Duplicate the following data verbatim, line for line.

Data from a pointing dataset
▼
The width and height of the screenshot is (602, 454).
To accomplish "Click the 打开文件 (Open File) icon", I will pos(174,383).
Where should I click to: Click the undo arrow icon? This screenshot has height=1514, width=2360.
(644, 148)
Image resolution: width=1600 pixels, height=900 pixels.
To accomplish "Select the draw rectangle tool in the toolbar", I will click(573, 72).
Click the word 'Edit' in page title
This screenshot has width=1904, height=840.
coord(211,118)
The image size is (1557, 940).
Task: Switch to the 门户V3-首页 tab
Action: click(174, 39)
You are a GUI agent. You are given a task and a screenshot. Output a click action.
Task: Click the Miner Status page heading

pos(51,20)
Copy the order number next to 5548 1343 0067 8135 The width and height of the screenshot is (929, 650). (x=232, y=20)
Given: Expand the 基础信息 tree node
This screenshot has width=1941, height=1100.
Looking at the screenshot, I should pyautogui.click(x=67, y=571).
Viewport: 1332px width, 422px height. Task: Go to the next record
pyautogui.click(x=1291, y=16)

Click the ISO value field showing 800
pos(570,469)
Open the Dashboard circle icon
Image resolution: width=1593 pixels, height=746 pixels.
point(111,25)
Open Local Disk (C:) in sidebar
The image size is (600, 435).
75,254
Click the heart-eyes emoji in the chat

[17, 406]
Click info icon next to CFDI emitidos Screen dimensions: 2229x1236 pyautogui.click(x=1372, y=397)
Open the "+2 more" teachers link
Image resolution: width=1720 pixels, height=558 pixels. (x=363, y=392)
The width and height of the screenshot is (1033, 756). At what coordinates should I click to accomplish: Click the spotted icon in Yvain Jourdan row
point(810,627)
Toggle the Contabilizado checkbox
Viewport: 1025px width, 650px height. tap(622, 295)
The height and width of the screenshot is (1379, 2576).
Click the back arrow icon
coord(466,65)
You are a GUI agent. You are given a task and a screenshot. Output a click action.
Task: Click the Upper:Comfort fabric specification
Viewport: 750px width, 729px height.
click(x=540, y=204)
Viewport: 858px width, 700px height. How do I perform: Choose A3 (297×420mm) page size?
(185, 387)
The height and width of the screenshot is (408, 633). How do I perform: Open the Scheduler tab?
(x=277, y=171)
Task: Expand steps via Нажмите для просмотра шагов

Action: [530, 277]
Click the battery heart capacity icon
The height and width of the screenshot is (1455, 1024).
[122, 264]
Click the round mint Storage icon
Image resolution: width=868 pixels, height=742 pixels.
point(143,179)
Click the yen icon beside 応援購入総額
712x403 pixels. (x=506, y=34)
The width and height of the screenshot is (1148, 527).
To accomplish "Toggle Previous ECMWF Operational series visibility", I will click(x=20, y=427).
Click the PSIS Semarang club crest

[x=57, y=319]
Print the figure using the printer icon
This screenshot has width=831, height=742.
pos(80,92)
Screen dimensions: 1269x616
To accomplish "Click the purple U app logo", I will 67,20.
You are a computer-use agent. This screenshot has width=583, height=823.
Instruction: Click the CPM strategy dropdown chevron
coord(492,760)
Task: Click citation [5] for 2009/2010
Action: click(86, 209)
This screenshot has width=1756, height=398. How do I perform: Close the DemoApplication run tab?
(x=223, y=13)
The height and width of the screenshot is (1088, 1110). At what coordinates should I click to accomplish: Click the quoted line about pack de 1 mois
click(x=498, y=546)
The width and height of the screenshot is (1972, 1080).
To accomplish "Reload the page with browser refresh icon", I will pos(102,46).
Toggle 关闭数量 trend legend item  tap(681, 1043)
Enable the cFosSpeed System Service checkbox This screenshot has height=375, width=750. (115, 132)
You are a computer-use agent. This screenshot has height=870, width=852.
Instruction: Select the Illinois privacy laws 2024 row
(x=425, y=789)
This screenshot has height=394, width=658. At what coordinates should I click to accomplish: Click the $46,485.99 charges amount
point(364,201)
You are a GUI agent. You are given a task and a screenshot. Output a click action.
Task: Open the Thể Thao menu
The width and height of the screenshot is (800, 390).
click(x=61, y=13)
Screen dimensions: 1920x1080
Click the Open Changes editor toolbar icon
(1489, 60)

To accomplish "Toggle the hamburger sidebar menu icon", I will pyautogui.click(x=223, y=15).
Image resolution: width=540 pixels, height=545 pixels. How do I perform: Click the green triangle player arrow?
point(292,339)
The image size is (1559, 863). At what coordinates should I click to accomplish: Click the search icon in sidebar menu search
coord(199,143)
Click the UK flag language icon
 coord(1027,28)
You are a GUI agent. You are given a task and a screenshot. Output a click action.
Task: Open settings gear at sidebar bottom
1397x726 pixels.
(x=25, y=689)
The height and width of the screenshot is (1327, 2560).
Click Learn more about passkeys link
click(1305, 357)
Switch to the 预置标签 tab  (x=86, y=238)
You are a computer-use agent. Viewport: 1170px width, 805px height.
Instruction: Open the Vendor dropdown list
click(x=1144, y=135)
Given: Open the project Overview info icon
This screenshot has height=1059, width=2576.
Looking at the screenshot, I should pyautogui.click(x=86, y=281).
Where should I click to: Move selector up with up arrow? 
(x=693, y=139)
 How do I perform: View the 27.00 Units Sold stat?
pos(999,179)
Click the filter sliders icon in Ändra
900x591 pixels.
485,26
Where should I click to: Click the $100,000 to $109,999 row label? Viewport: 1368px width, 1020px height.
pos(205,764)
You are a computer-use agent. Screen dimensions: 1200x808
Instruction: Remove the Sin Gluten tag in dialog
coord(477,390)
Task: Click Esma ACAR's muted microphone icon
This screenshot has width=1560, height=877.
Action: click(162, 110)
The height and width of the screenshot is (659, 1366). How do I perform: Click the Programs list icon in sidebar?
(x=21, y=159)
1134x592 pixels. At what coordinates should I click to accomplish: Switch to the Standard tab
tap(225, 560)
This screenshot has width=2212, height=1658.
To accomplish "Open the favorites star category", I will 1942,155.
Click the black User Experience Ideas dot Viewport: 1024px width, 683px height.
▲
- [Answer to the problem]:
The width and height of the screenshot is (602, 454).
To accomplish "Click the 打开文件 (Open File) icon", I will pos(174,383).
Where should I click to: Click the undo arrow icon? This screenshot has height=1514, width=2360.
(644, 148)
Image resolution: width=1600 pixels, height=900 pixels.
To accomplish "Select the draw rectangle tool in the toolbar", I will click(573, 72).
Click the word 'Edit' in page title
This screenshot has width=1904, height=840.
coord(211,118)
The image size is (1557, 940).
Task: Switch to the 门户V3-首页 tab
Action: click(174, 39)
You are a GUI agent. You are given a task and a screenshot. Output a click action.
Task: Click the Miner Status page heading

pos(51,20)
Copy the order number next to 5548 1343 0067 8135 The width and height of the screenshot is (929, 650). (x=232, y=20)
Given: Expand the 基础信息 tree node
This screenshot has width=1941, height=1100.
Looking at the screenshot, I should pyautogui.click(x=67, y=571).
Viewport: 1332px width, 422px height. Task: Go to the next record
pyautogui.click(x=1291, y=16)

Click the ISO value field showing 800
pos(570,469)
Open the Dashboard circle icon
Image resolution: width=1593 pixels, height=746 pixels.
point(111,25)
Open Local Disk (C:) in sidebar
The image size is (600, 435).
75,254
Click the heart-eyes emoji in the chat

[17, 406]
Click info icon next to CFDI emitidos Screen dimensions: 2229x1236 pyautogui.click(x=1372, y=397)
Open the "+2 more" teachers link
Image resolution: width=1720 pixels, height=558 pixels. (x=363, y=392)
The width and height of the screenshot is (1033, 756). At what coordinates should I click to accomplish: Click the spotted icon in Yvain Jourdan row
point(810,627)
Toggle the Contabilizado checkbox
Viewport: 1025px width, 650px height. tap(622, 295)
The height and width of the screenshot is (1379, 2576).
Click the back arrow icon
coord(466,65)
You are a GUI agent. You are given a task and a screenshot. Output a click action.
Task: Click the Upper:Comfort fabric specification
Viewport: 750px width, 729px height.
click(x=540, y=204)
Viewport: 858px width, 700px height. How do I perform: Choose A3 (297×420mm) page size?
(185, 387)
The height and width of the screenshot is (408, 633). How do I perform: Open the Scheduler tab?
(x=277, y=171)
Task: Expand steps via Нажмите для просмотра шагов

Action: [530, 277]
Click the battery heart capacity icon
The height and width of the screenshot is (1455, 1024).
[122, 264]
Click the round mint Storage icon
Image resolution: width=868 pixels, height=742 pixels.
point(143,179)
Click the yen icon beside 応援購入総額
712x403 pixels. (x=506, y=34)
The width and height of the screenshot is (1148, 527).
To accomplish "Toggle Previous ECMWF Operational series visibility", I will click(x=20, y=427).
Click the PSIS Semarang club crest

[x=57, y=319]
Print the figure using the printer icon
This screenshot has width=831, height=742.
pos(80,92)
Screen dimensions: 1269x616
To accomplish "Click the purple U app logo", I will 67,20.
You are a computer-use agent. This screenshot has width=583, height=823.
Instruction: Click the CPM strategy dropdown chevron
coord(492,760)
Task: Click citation [5] for 2009/2010
Action: click(86, 209)
This screenshot has width=1756, height=398. How do I perform: Close the DemoApplication run tab?
(x=223, y=13)
The height and width of the screenshot is (1088, 1110). At what coordinates should I click to accomplish: Click the quoted line about pack de 1 mois
click(x=498, y=546)
The width and height of the screenshot is (1972, 1080).
To accomplish "Reload the page with browser refresh icon", I will pos(102,46).
Toggle 关闭数量 trend legend item  tap(681, 1043)
Enable the cFosSpeed System Service checkbox This screenshot has height=375, width=750. (115, 132)
You are a computer-use agent. This screenshot has height=870, width=852.
Instruction: Select the Illinois privacy laws 2024 row
(x=425, y=789)
This screenshot has height=394, width=658. At what coordinates should I click to accomplish: Click the $46,485.99 charges amount
point(364,201)
You are a GUI agent. You are given a task and a screenshot. Output a click action.
Task: Open the Thể Thao menu
The width and height of the screenshot is (800, 390).
click(x=61, y=13)
Screen dimensions: 1920x1080
Click the Open Changes editor toolbar icon
(1489, 60)

To accomplish "Toggle the hamburger sidebar menu icon", I will pyautogui.click(x=223, y=15).
Image resolution: width=540 pixels, height=545 pixels. How do I perform: Click the green triangle player arrow?
point(292,339)
The image size is (1559, 863). At what coordinates should I click to accomplish: Click the search icon in sidebar menu search
coord(199,143)
Click the UK flag language icon
 coord(1027,28)
You are a GUI agent. You are given a task and a screenshot. Output a click action.
Task: Open settings gear at sidebar bottom
1397x726 pixels.
(x=25, y=689)
The height and width of the screenshot is (1327, 2560).
Click Learn more about passkeys link
click(1305, 357)
Switch to the 预置标签 tab  (x=86, y=238)
You are a computer-use agent. Viewport: 1170px width, 805px height.
Instruction: Open the Vendor dropdown list
click(x=1144, y=135)
Given: Open the project Overview info icon
This screenshot has height=1059, width=2576.
Looking at the screenshot, I should pyautogui.click(x=86, y=281).
Where should I click to: Move selector up with up arrow? 
(x=693, y=139)
 How do I perform: View the 27.00 Units Sold stat?
pos(999,179)
Click the filter sliders icon in Ändra
900x591 pixels.
485,26
Where should I click to: Click the $100,000 to $109,999 row label? Viewport: 1368px width, 1020px height.
pos(205,764)
You are a computer-use agent. Screen dimensions: 1200x808
Instruction: Remove the Sin Gluten tag in dialog
coord(477,390)
Task: Click Esma ACAR's muted microphone icon
This screenshot has width=1560, height=877.
Action: click(162, 110)
The height and width of the screenshot is (659, 1366). How do I perform: Click the Programs list icon in sidebar?
(x=21, y=159)
1134x592 pixels. At what coordinates should I click to accomplish: Switch to the Standard tab
tap(225, 560)
This screenshot has width=2212, height=1658.
To accomplish "Open the favorites star category", I will 1942,155.
Click the black User Experience Ideas dot Viewport: 1024px width, 683px height.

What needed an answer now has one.